一、對于勞動法律關系是否存在客體,我國勞動法學界最初持否定態度,認為不必提勞動法律關系客體的問題。關懷主編的原統編教材《勞動法學》在“勞動法律關系的要素”這一節中僅介紹了勞動法律關系的主體和內容,而未涉及勞動法律關系的客體。(注:參見關懷主編:《勞動法學》,群眾出版社1987年版,第116頁。)追根尋源,這引進于前蘇聯的教科書。(注:參見[蘇聯]亞歷山洛夫:《蘇維埃勞動法教程》,李光謨、康寶田譯,中國人民大學出版社1955年版,第5頁。)

原“統編教材”所持的觀點,受到以后許多學者的批評。這種批評在1997年召開的全國勞動法學會年會上仍在延續。侯文學在所提交的論文《社會主義市場經濟體制下勞動法律關系客體新探》中指出,勞動法律關系的客體是什么?在勞動法學研究上,曾一度有一種令人不解的現象:即在勞動法學教科書中一般只講勞動法律關系的主體和內容,而對客體問題只字不談。究其原因,在于法律關系客體問題在整個法學界就沒有一個統一的認識,勞動法學界對勞動法律關系客體也未必能講清楚。但絕大多數同志認為,既然大家公認勞動法律關系的客體是勞動法律關系中一個不可缺少的要素,那就應研究它,講解它。否則,勞動法律關系的理論就不完整。

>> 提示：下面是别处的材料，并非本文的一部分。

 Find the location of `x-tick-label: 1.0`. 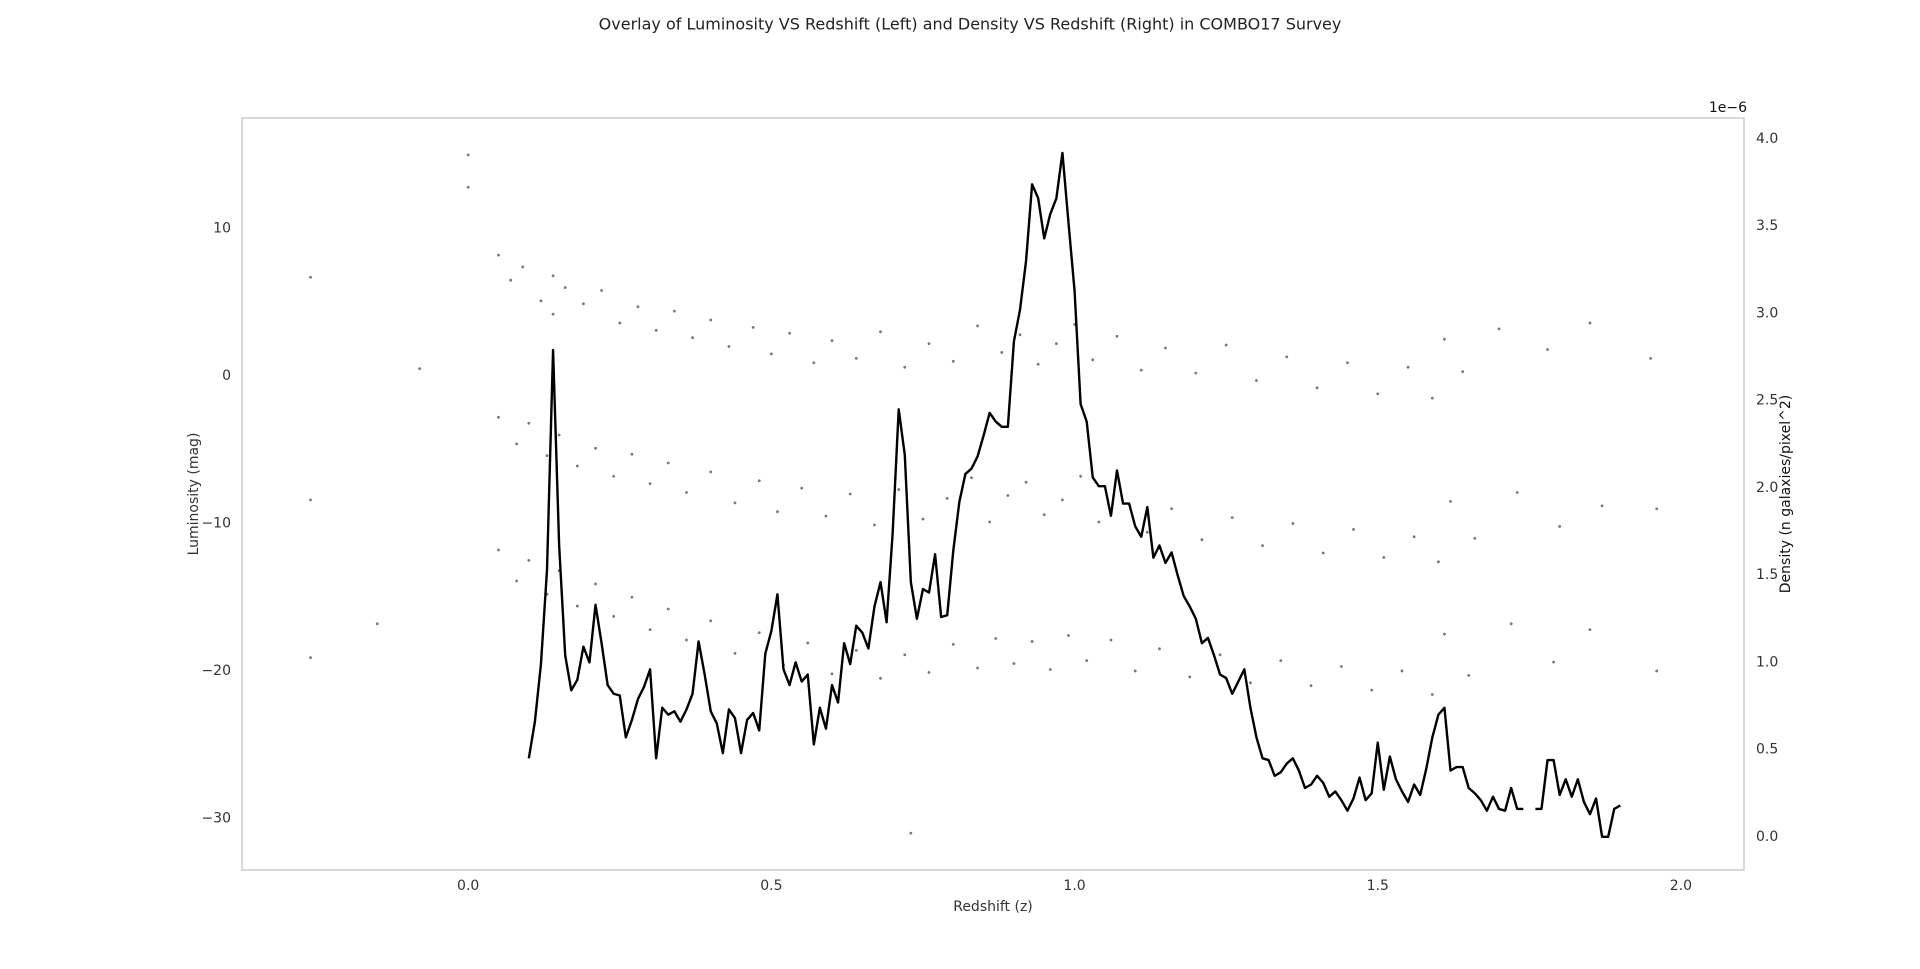

x-tick-label: 1.0 is located at coordinates (1074, 886).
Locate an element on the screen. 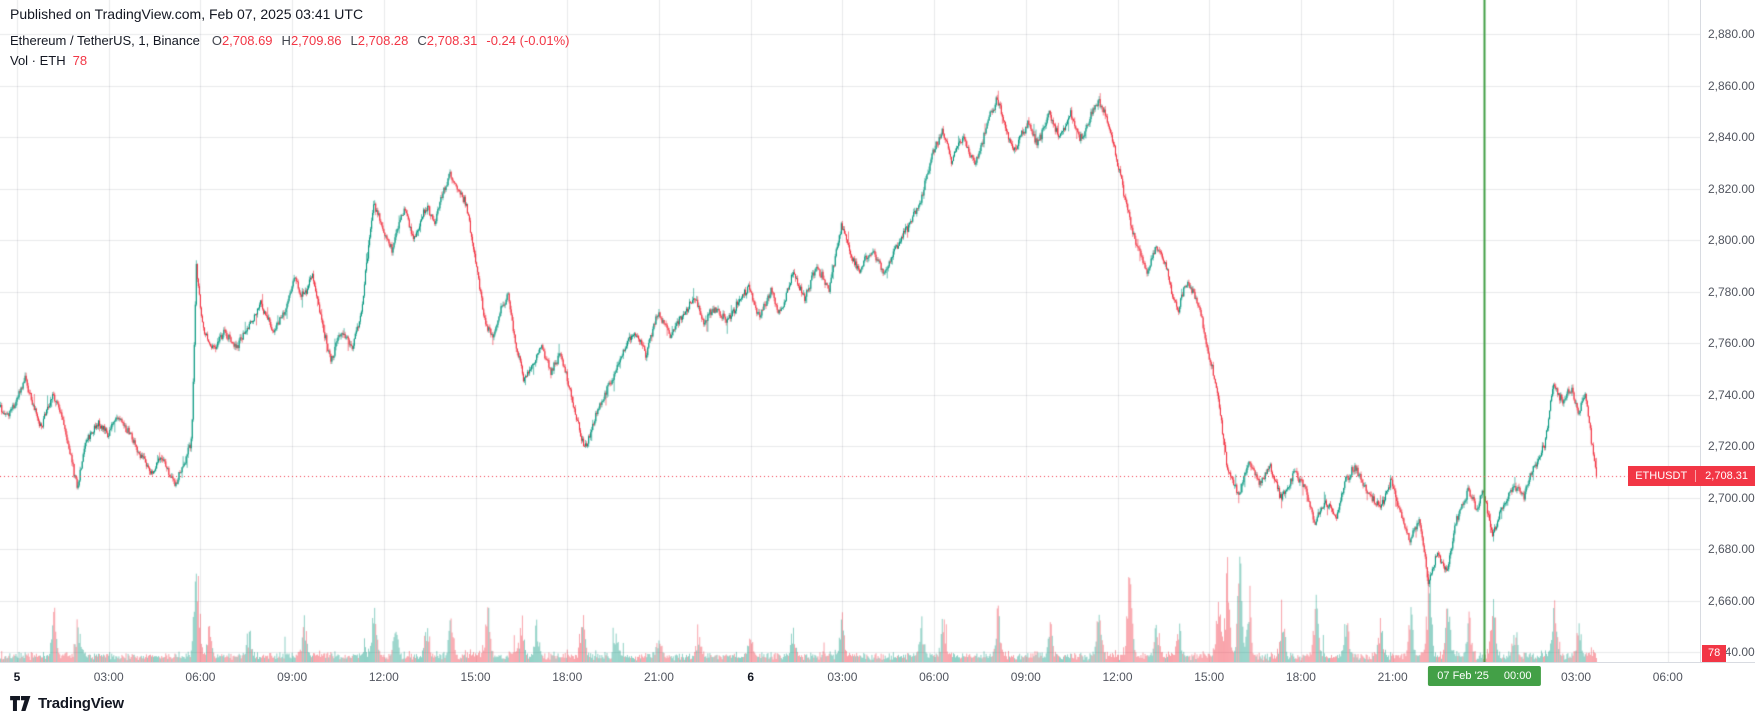  price-axis-label: 2,680.00 is located at coordinates (1732, 549).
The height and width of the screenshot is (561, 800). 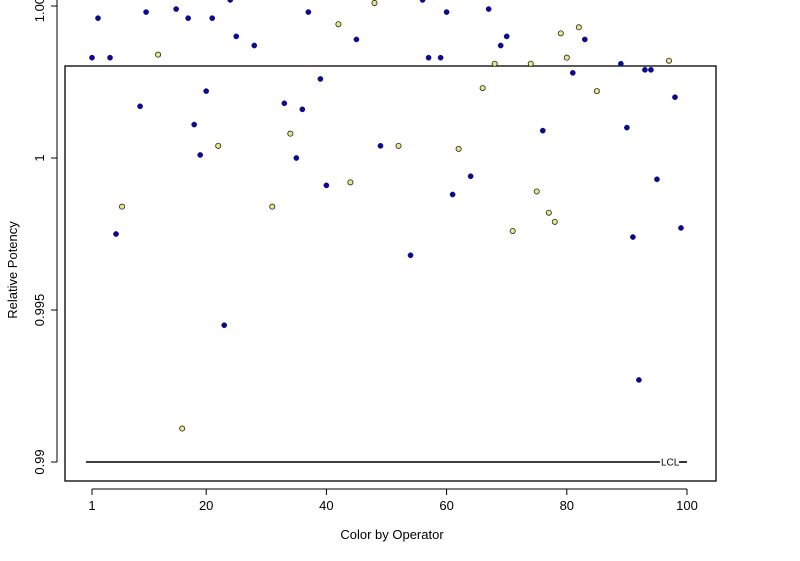 What do you see at coordinates (40, 462) in the screenshot?
I see `y-tick-label: 0.99` at bounding box center [40, 462].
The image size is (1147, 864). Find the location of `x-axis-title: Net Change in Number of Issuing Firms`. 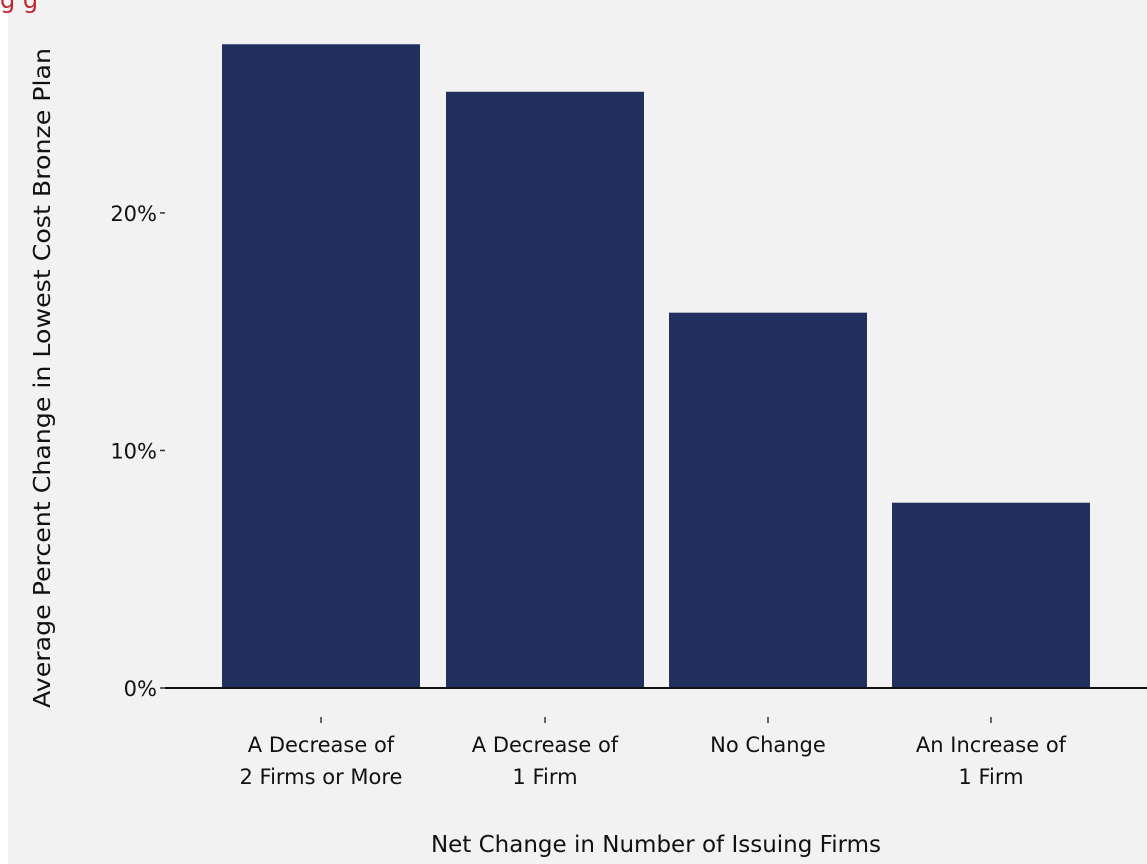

這一批評顯然有一個理論前提:法律關系“三要素”理論是各個部門法學的通用件。某一個部門法的法律關系沒有“客體”,該部門法的法律關系理論就不完整。依筆者看法,以“三要素”理論來說明一切法律關系的觀點本身是值得探討的。

有關法律關系的理論最初是在西方民法中產生的,后來在前蘇聯法學中得到發展,并引申成了法律關系構成的“三要素”理論。法律關系的客體是國內外法學界長期爭論不休的問題。以下是兩種相互對立的觀點。

第一種觀點認為,各種法律關系都無不例外地存在“三要素”,即法律關系的主體、內容和客體。我國學者基本上都接受了這種觀點。

張文顯認為,從語義上,“客體”與“主體”相對,指的是主體的意志和行為所指向、影響、作用的客觀對象。它是法律關系的主體發生權利義務的中介。任何一種關系都需要中介,關系通過中介而發生,又通過中介而構成。按照這種觀點,法律關系的具體客體是無限多樣的,把它們抽象化,大致可以概括為七類:(1)國家權力,(2)人身、人格,(3)行為(包括作為和不作為),(4)法人,(5)物,(6)精神產品(包括知識產品和道德產品),(7)信息。這七類客體可以進一步抽象為“利益”或“利益載體”等更一般的概念。由此我們可以說法律關系的客體是一定的利益。(注:參見張文顯:《法學基本范疇研究》,中國政法大學出版社1993年版,第175~179頁。)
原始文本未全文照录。